Again, this is a great prayer, and we can clearly see here why David was called a man after God’s own heart.

What Happens When the Christian Dies

Here is a short bulletin article a sister shared with me about what happens to the Christian when he or she dies. There are many passages here that bring comfort and hope to the Christian to face death.


Do We Struggle With Facing Death?
By Mike Riley

By dropping by our local cemetery and reading the dates etched on the tombstones, we know that our demise will shortly come to pass (Hebrews 9:27 ; James 4:14 ; cf. Job 7:6-7; Psalm 78:39) — death is not an event that one should take lightly (2 Kings 20:1-6; Ecclesiastes 2:12-23; Luke 12:13-21).

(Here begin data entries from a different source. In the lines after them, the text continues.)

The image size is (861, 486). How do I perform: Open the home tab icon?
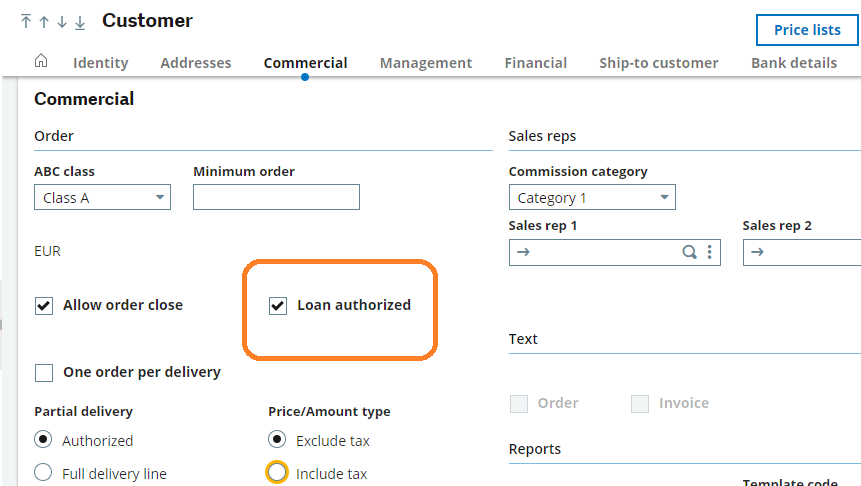click(41, 61)
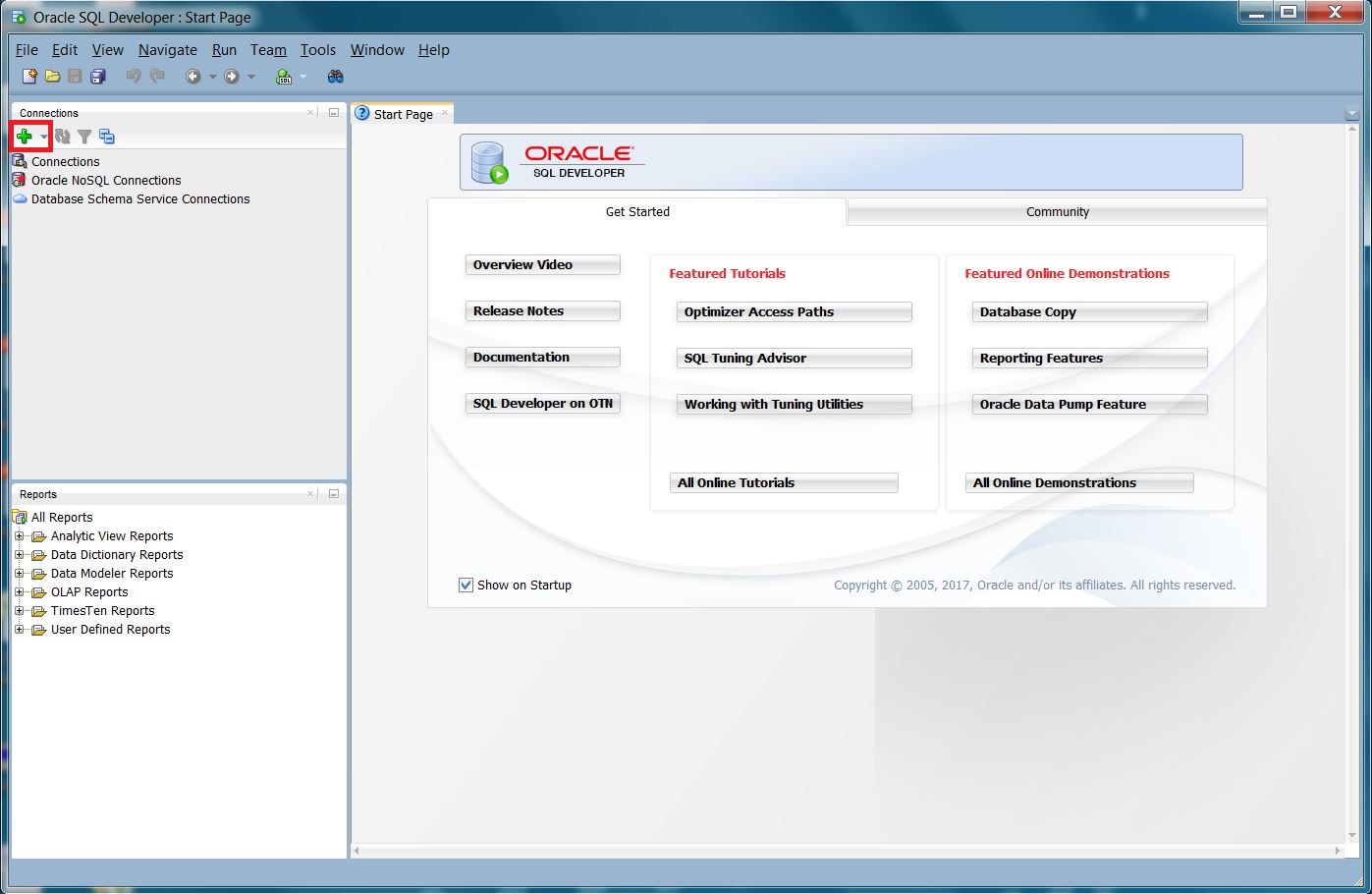Click the Save All diskette icon
Viewport: 1372px width, 894px height.
[97, 76]
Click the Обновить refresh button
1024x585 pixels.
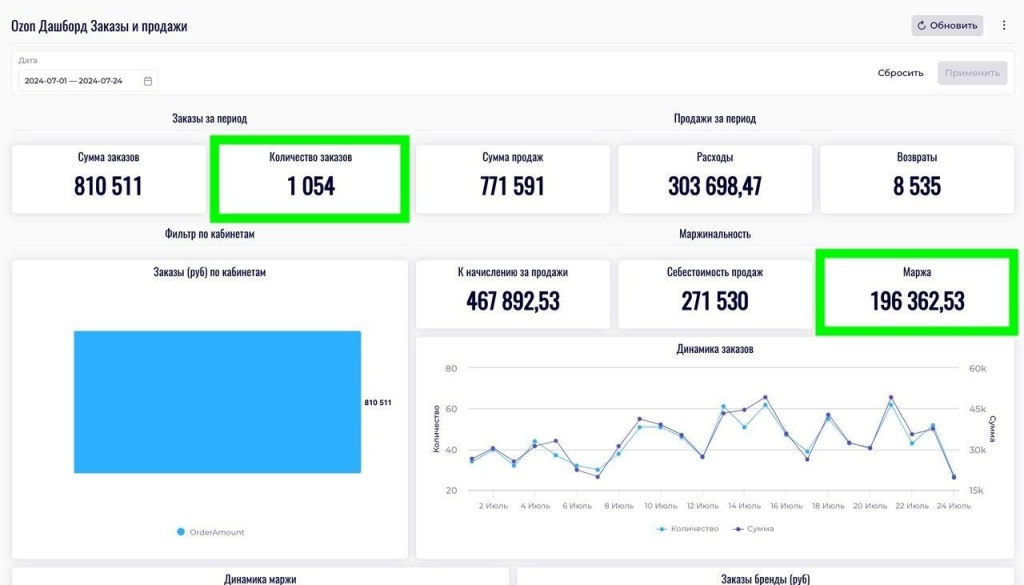[946, 25]
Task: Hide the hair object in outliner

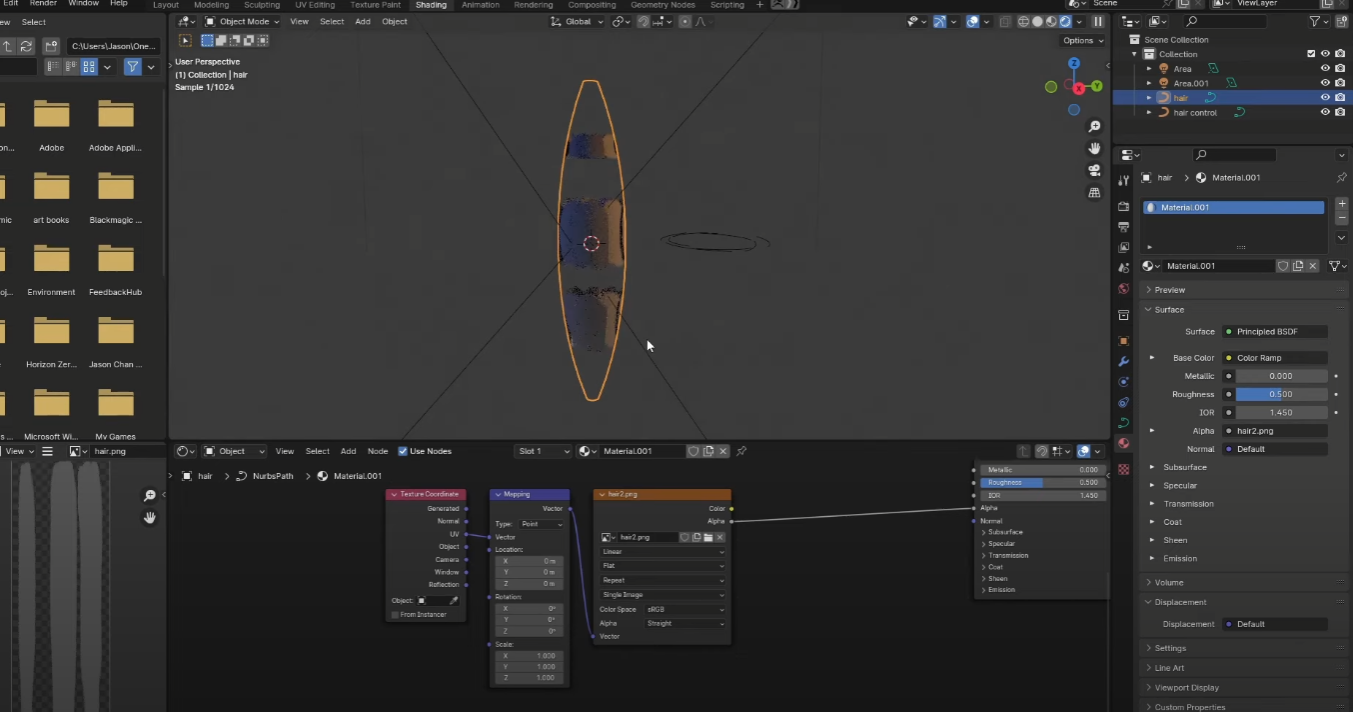Action: pos(1325,98)
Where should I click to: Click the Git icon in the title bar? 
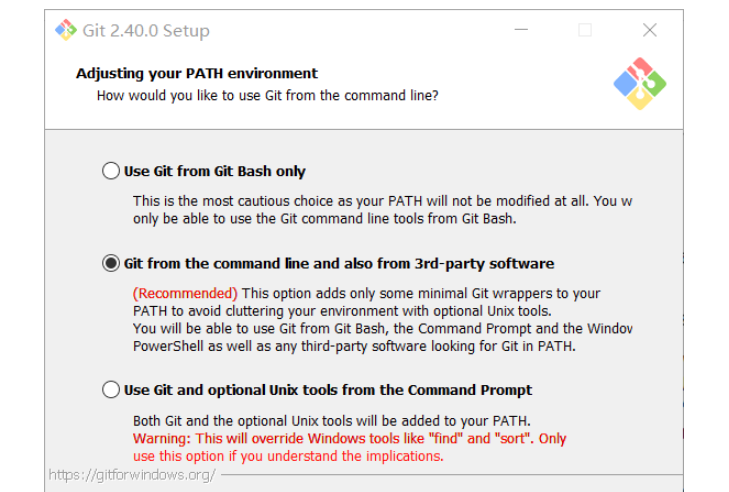coord(66,30)
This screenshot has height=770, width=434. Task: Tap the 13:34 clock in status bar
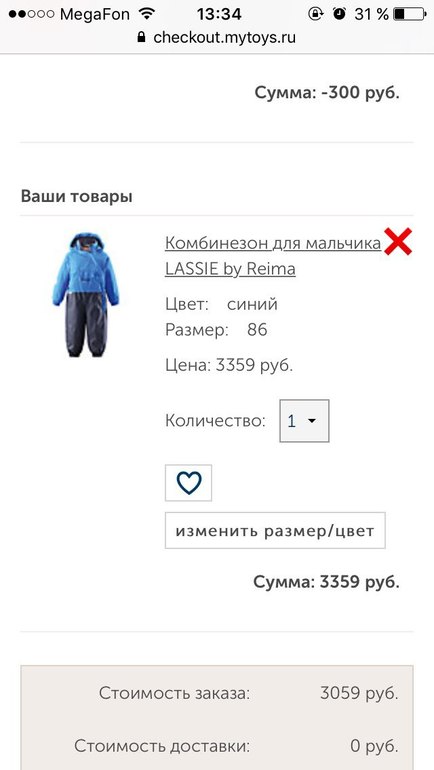pyautogui.click(x=219, y=14)
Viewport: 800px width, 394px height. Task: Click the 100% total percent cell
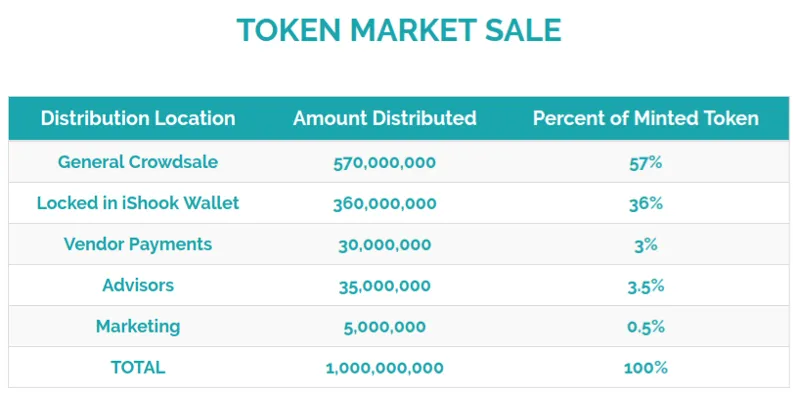coord(646,368)
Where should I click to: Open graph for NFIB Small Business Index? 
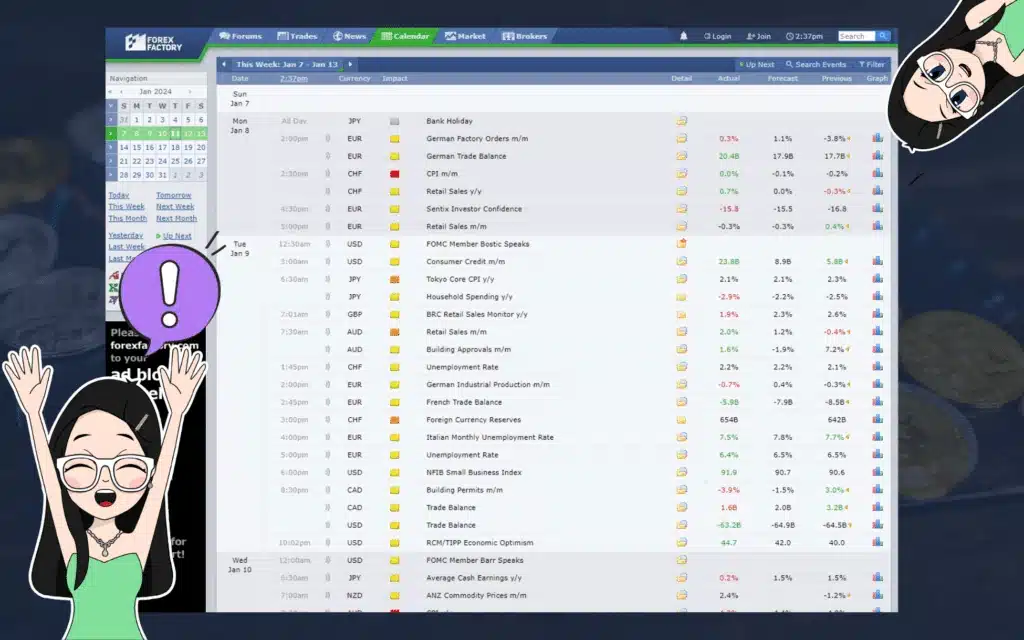click(x=877, y=472)
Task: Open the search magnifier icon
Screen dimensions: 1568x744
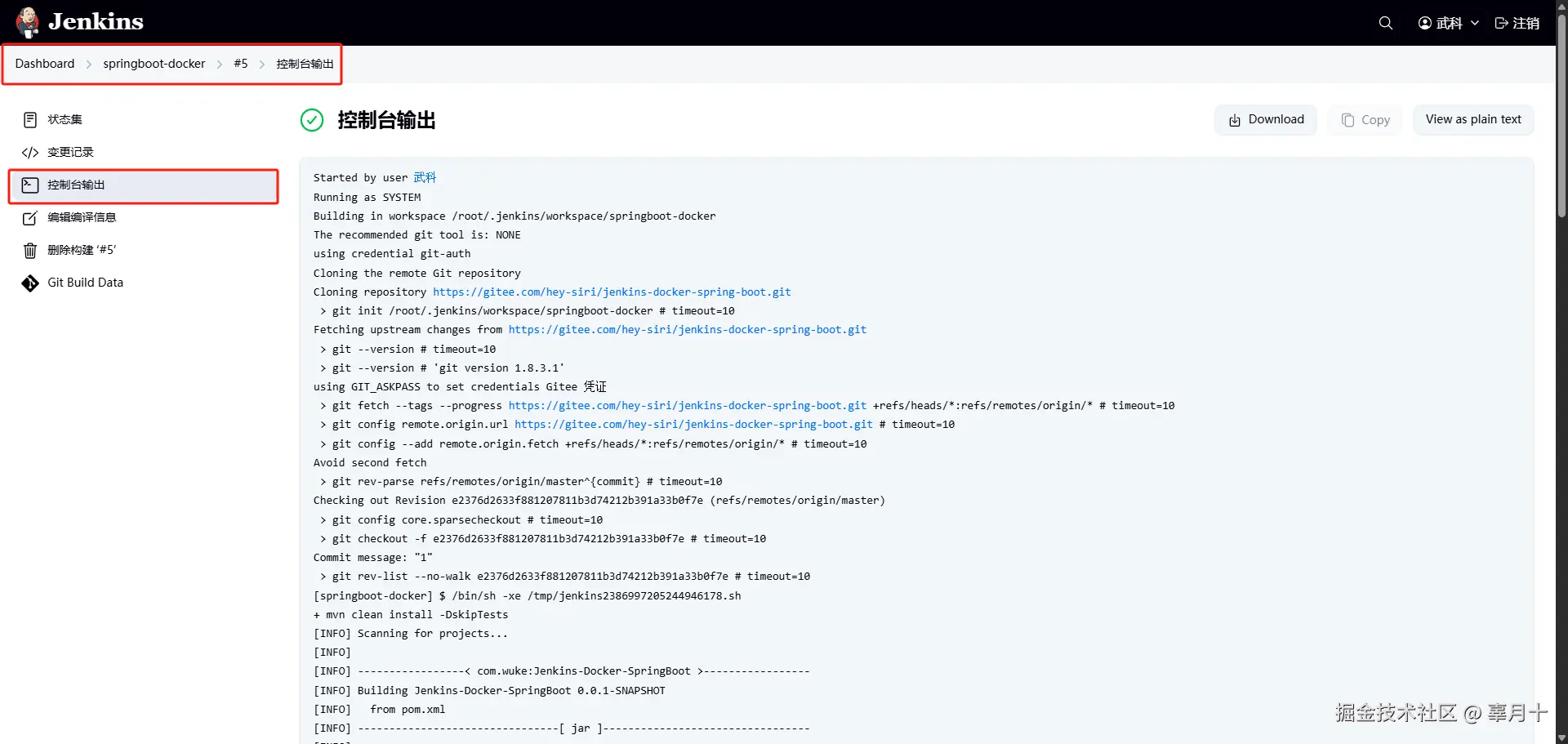Action: click(x=1385, y=23)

But what do the inspired Scriptures tell about this impending event in our life? The Scriptures tell us that if we’re faithful to the Lord in the doing of His will (even in the face of death – Revelation 2:10), the following events will occur when we pass from this life:

  • The angels will carry us into Abraham’s bosom, a place of blessed peace and tranquility (Luke 16:22).
  • The Lord will be with us when we walk through that valley (Psalm 23:4).
  • We will be with Christ (2 Corinthians 5:8; Philippians 1:23; 2 Timothy 4:6).
  • We will be blessed with rest from our labors (Revelation 14:13).
  • We will receive a victory crown (Revelation 2:10; 2 Timothy 4:8 ).
  • We will receive our everlasting inheritance (1 Peter 1:4; 1 Timothy 6:19).
  • We will then live forever with the Lord (John 14:1-3; 1 Thessalonians 4:16-17), with God (Revelation 21:3), and with the redeemed of all the ages (Revelation 5:9; 21:24).

Knowing all of the above, we need not struggle with facing death, but like the apostle Paul, be looking forward to spending a never ending existence with our Lord and with those who have passed on before us (2 Timothy 4:5-8; Genesis 25:8; 2 Corinthians 5:1-8; Philippians 1:20-23).


For I am already being poured out as a drink offering, and the time of my departure is at hand. I have fought the good fight, I have finished the race, I have kept the faith. Finally, there is laid up for me the crown of righteousness, which the Lord, the righteous Judge, will give to me on that Day, and not to me only but also to all who have loved His appearing.